**EXERCISE INSTRUCTIONS:**
**a)** On the theorem page, who contributed the theorem, and on what date?
**b)** Reproduce the theorem page from "Theorem measval 34375" up to and including "hint:   𝑆(𝑦)", switching "sigma-algebra" to "σ-algebra".

═══ PAGE

Theorem measval 34375

Description: The value of the measures function applied on a sigma-algebra. (Contributed by Thierry Arnoux, 17-Oct-2016.)

Assertion

Ref	Expression
measval	⊢ (𝑆 ∈ ∪ ran sigAlgebra → (measures‘𝑆) = {𝑚 ∣ (𝑚:𝑆⟶(0[,]+∞) ∧ (𝑚‘∅) = 0 ∧ ∀𝑥 ∈ 𝒫 𝑆((𝑥 ≼ ω ∧ Disj 𝑦 ∈ 𝑥 𝑦) → (𝑚‘∪ 𝑥) = Σ*𝑦 ∈ 𝑥(𝑚‘𝑦)))})

Distinct variable groups:   𝑥,𝑚,𝑦   𝑆,𝑚,𝑥

Allowed substitution hint:   𝑆(𝑦)

Proof of Theorem measval

Dummy variable 𝑠 is distinct from all other variables.

══════
═══ DATASET EXTRACT

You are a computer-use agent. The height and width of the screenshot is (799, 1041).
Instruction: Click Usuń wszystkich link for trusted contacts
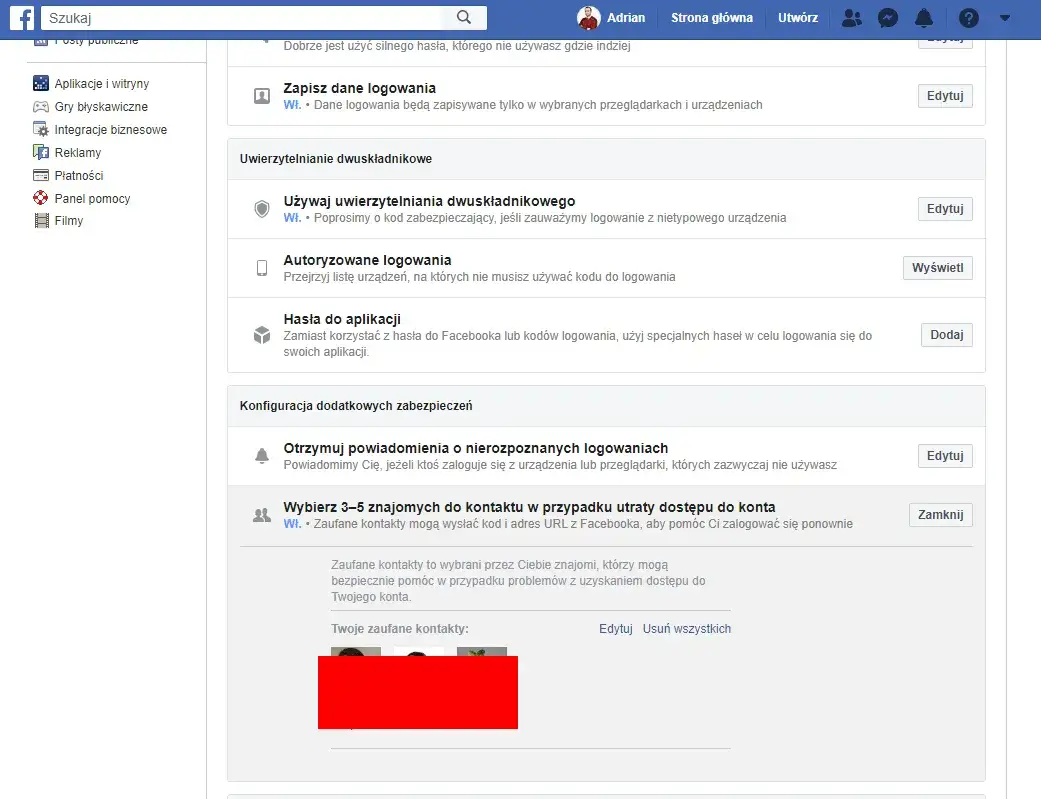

══════

**SOLUTION LIST:**
**a)** Thierry Arnoux contributed it on 17-Oct-2016.

**b)**
Theorem measval 34375

Description: The value of the measures function applied on a σ-algebra. (Contributed by Thierry Arnoux, 17-Oct-2016.)

Assertion

Ref	Expression
measval	⊢ (𝑆 ∈ ∪ ran sigAlgebra → (measures‘𝑆) = {𝑚 ∣ (𝑚:𝑆⟶(0[,]+∞) ∧ (𝑚‘∅) = 0 ∧ ∀𝑥 ∈ 𝒫 𝑆((𝑥 ≼ ω ∧ Disj 𝑦 ∈ 𝑥 𝑦) → (𝑚‘∪ 𝑥) = Σ*𝑦 ∈ 𝑥(𝑚‘𝑦)))})

Distinct variable groups:   𝑥,𝑚,𝑦   𝑆,𝑚,𝑥

Allowed substitution hint:   𝑆(𝑦)